Современная Европа становится все более светской. Регулярное посещение храмов различных религий и верований становится редким явлением во всех странах. Опросы показывают, что европейцы относятся к религии все более или более индифферентно, иногда даже враждебно. Перед Второй мировой войной евреи были частью этого секуляризма, это не является более предметом какого-либо спора. Мусульмане, напротив, очень религиозны. Возможно, такое утверждение не носит универсальный характер, но оно истинно в достаточной мере, чтобы считать мусульманские общины в какой-то мере оппозицией секуляризации Европы. Франция, например, запретила ношение хиджаба мусульманскими женщинами в общественных местах. Запрет объяснялся мерами безопасности, но мусульмане восприняли это как попытку контроля за публичным выражением своей религиозной принадлежности.

Проблема мусульманской миграции не сводится только к волнам переселенцев на север через Средиземное море. В Великобританию прибывают пакистанцы, в Голландию – индонезийцы. Жителям бывших европейских колоний было дано право эмигрировать в бывшую метрополию сразу после получения колониями независимости. Это означает, что те европейские страны, которые ранее имели колониальные империи, подвержены специфическим типам миграции в дополнение к чисто экономической миграции, которую в свое время поощряла Германия.

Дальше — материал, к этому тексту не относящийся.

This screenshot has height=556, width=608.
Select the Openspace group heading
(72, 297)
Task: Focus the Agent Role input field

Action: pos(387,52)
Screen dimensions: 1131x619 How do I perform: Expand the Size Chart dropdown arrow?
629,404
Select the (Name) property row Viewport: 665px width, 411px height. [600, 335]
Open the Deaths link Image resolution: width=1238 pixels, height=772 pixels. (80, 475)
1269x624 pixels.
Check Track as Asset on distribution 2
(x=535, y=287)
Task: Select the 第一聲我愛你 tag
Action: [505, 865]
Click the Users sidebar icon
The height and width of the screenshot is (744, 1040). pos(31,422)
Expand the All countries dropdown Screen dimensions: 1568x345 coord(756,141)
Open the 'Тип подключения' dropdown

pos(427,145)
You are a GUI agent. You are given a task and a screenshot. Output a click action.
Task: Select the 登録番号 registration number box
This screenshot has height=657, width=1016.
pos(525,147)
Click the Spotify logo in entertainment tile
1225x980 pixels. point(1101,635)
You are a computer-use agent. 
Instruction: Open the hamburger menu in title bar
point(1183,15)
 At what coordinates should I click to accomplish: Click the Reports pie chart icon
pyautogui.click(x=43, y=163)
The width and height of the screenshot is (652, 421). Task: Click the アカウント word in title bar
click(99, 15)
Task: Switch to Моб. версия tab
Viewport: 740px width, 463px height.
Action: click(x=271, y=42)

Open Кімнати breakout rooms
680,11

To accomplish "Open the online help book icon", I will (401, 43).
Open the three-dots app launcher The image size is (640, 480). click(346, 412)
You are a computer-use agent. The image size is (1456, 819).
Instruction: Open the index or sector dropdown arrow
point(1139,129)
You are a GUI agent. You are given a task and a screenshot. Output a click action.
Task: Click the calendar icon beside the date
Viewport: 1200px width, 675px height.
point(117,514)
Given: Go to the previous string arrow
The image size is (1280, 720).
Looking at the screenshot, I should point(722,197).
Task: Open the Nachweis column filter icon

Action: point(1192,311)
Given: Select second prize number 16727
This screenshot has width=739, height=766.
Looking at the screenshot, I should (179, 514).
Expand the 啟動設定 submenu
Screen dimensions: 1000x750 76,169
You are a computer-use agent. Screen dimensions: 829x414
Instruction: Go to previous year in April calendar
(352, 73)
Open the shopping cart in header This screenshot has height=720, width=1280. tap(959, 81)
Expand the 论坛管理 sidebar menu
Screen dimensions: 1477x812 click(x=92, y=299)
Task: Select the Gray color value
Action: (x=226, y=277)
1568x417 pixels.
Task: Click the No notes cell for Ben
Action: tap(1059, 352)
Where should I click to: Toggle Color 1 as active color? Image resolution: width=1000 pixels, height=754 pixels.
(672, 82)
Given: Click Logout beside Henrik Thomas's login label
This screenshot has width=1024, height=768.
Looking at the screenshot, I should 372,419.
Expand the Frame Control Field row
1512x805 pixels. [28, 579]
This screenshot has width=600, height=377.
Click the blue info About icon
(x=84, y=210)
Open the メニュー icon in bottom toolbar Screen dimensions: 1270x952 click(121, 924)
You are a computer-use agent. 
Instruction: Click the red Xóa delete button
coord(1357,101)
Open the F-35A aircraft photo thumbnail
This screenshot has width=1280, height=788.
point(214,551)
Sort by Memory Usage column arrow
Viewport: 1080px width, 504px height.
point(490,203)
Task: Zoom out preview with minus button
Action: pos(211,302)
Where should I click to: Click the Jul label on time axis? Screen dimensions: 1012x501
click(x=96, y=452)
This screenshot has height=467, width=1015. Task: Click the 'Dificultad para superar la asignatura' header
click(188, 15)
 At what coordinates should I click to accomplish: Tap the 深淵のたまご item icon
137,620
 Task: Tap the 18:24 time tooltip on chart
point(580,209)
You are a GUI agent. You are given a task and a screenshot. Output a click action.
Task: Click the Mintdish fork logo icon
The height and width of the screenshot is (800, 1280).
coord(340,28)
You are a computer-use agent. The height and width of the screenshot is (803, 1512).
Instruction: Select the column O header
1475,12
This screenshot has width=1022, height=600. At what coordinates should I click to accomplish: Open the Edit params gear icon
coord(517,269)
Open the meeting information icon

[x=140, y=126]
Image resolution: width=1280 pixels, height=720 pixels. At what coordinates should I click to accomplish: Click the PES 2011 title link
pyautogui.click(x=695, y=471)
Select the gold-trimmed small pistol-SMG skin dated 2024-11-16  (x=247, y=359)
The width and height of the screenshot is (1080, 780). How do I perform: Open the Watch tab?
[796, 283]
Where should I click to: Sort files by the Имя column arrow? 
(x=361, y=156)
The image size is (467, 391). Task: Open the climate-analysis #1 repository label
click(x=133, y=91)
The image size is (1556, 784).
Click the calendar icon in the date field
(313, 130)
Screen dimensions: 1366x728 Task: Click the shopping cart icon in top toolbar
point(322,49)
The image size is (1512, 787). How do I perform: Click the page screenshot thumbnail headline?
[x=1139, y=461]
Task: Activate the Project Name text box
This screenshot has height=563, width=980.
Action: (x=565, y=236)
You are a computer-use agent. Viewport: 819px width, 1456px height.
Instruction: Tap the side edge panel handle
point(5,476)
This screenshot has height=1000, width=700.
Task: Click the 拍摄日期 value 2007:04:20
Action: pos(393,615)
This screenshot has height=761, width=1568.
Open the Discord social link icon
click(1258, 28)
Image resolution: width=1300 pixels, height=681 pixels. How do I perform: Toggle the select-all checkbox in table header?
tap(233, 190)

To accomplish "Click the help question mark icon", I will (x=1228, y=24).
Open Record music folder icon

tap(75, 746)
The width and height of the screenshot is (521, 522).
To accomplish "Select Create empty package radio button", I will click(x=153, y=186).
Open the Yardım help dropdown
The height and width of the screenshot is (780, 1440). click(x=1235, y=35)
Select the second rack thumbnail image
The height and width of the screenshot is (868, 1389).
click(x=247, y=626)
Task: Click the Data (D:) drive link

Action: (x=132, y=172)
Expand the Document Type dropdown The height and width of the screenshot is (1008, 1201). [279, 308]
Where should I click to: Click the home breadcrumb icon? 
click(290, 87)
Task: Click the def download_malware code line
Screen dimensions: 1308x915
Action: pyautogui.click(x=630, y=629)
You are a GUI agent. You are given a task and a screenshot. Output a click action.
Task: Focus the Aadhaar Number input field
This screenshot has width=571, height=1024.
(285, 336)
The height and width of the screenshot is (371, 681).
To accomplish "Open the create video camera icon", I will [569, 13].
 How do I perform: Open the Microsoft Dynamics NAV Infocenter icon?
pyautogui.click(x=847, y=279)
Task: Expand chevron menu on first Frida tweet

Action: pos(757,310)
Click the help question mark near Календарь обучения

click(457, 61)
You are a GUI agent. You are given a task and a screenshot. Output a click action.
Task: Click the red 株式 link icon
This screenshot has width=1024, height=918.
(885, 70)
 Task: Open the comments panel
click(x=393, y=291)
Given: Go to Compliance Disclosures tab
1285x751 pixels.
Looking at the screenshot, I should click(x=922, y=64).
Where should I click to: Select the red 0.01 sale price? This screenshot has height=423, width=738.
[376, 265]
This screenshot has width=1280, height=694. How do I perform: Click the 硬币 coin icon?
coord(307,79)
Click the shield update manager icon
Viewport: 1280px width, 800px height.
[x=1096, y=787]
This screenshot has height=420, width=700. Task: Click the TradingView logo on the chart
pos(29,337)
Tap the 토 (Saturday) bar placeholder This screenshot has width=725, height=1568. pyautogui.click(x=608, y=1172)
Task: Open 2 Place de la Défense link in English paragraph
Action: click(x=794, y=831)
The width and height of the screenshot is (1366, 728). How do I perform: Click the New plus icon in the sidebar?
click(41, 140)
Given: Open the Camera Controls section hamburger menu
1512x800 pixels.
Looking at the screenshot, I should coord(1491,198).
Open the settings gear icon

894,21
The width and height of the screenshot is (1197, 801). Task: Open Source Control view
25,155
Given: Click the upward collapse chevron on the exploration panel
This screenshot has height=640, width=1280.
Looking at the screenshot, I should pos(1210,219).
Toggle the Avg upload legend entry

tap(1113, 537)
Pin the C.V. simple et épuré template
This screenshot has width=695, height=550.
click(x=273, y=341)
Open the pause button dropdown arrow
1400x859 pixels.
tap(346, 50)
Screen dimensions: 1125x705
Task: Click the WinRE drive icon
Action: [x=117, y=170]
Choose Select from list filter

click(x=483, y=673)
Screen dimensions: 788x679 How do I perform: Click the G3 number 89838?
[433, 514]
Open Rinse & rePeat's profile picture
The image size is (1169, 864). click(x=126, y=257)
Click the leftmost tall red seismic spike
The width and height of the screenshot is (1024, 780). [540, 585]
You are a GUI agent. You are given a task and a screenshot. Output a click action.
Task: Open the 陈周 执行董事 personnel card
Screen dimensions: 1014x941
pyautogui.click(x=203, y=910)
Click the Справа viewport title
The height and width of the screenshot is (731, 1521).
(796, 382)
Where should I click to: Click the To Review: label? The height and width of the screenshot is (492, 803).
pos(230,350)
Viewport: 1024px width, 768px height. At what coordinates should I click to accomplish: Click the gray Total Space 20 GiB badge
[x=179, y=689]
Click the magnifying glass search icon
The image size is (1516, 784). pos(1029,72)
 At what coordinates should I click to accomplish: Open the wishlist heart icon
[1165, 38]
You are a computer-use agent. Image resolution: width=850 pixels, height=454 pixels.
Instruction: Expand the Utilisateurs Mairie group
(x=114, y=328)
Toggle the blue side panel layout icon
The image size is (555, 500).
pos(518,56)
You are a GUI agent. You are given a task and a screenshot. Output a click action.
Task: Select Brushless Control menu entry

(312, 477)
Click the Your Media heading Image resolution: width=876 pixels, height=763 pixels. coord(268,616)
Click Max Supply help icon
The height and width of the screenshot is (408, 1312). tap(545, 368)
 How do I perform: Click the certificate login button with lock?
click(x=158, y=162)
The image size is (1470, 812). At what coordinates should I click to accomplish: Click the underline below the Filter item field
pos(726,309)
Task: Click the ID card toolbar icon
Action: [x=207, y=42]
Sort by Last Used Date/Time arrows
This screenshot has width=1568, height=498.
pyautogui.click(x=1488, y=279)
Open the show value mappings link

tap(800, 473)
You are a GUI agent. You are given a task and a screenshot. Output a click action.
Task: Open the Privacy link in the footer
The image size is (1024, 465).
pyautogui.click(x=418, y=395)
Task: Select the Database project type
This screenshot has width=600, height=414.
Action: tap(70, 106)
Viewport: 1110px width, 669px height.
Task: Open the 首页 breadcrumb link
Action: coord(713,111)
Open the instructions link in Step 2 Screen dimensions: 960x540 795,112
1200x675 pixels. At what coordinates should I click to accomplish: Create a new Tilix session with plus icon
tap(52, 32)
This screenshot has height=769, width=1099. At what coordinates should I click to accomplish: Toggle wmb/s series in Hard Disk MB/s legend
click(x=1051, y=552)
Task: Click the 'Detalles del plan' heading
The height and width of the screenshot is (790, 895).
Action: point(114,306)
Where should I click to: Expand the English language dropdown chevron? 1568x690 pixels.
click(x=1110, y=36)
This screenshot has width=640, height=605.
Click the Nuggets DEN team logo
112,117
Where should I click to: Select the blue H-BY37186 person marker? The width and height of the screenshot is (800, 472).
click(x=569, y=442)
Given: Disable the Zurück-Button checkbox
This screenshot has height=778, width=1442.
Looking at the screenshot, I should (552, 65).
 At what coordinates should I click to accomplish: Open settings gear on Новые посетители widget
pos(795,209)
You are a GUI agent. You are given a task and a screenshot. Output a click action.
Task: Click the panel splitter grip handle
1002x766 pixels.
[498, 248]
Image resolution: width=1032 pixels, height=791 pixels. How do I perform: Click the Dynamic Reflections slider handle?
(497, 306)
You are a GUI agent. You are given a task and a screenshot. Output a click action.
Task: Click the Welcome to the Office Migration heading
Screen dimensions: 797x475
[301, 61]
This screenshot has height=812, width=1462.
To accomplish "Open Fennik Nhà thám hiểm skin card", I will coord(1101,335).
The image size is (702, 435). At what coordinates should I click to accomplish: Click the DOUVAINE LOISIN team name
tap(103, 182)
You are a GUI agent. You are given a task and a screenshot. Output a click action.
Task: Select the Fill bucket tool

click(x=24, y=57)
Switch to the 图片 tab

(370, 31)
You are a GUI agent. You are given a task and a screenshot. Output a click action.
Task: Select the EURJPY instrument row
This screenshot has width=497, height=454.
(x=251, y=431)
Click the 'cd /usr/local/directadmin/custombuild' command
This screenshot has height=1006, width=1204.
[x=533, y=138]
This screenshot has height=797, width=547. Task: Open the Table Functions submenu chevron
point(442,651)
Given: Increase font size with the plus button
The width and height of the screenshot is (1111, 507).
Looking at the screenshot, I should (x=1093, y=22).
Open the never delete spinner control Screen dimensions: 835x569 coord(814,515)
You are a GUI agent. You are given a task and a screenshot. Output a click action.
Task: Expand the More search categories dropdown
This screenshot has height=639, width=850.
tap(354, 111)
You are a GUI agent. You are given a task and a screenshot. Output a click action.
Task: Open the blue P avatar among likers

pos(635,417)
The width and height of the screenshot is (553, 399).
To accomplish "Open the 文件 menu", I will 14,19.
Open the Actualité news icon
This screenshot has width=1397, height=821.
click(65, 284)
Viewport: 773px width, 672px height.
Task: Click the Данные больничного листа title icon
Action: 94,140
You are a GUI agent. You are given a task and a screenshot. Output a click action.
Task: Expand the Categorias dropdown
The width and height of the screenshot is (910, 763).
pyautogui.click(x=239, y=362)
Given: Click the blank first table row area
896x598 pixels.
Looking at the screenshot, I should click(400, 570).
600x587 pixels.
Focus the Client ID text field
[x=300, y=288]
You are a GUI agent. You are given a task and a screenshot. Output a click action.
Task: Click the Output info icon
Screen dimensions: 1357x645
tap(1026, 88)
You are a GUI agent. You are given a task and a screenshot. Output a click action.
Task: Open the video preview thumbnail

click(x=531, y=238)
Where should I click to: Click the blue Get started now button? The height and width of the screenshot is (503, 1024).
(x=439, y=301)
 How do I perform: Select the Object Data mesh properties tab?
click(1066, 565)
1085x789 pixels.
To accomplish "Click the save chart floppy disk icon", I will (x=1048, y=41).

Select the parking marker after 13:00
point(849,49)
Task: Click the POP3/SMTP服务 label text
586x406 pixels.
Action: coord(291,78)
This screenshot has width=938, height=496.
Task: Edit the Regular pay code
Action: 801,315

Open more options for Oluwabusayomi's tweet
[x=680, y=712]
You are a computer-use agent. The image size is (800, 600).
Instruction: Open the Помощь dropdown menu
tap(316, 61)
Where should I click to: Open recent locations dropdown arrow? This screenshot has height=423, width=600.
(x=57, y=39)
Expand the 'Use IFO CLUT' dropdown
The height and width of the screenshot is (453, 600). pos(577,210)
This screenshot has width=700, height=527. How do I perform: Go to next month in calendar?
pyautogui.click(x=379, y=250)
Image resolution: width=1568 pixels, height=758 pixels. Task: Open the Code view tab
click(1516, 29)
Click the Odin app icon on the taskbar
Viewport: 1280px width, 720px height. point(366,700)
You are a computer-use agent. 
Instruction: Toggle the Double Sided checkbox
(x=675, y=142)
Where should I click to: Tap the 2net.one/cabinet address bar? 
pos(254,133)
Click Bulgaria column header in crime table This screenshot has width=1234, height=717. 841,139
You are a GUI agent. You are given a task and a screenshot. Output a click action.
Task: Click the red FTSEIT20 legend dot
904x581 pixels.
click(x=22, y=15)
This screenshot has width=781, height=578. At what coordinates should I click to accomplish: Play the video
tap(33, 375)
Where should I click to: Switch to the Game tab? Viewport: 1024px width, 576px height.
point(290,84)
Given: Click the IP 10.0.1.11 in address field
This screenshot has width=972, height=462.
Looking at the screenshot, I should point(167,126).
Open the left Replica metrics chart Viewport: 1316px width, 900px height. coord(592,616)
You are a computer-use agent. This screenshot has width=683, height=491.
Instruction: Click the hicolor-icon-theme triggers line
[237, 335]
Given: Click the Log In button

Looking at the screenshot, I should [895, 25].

Суммируя все сказанное, можно утверждать, что в последние годы европейские общества претерпели значительные изменения своего внутреннего устройства. Открытая дифференциация населения по культурным и религиозным признакам, которая отчетливо проявляется в одежде и манере поведения, привела к серьезной дестабилизации отдельных городов и даже стран. Причем степень дестабилизации даже непропорционально велика, если учесть количество переселенцев. Иммигранты требовались во время послевоенного восстановления и экспансии. Но практика показала, что они в большинстве своем не интегрировались в общество. Во-первых, сами эти общества были не готовы принять их в свои ряды. А во-вторых, мусульмане хотели остаться обособленными группами для сохранения своей культуры и образа жизни. Они приехали в Европу ради денег, на заработки, но не для того, чтобы изменить свою жизнь. Им требовалась работа, а не участие в жизни общества.

Два фактора усугубляют проблему. Первым является терроризм. Европа не испытала террористических атак, сравнимых по масштабу с одиннадцатым сентября, но крупные теракты в Британии и Испании имели место. Нельзя забывать и прецедент с датским карикатуристом, чьи изображения пророка Мухаммеда в 2006 году были восприняты как оскорбление всей религии. На него совершались покушения, проходили многотысячные демонстрации против него и т. п. В некоторых странах появилось и начало шириться ощущение того, что рост мусульманских диаспор в них требует пересмотра базисных принципов свободы самовыражения, характерных для культур этих стран. Премьер-министр Дании Расмуссен назвал все это самым опасным кризисом, с которым страна столкнулась после окончания Второй мировой войны. Скорее всего, это было преувеличением, но четко отразило уровень обеспокоенности в то время.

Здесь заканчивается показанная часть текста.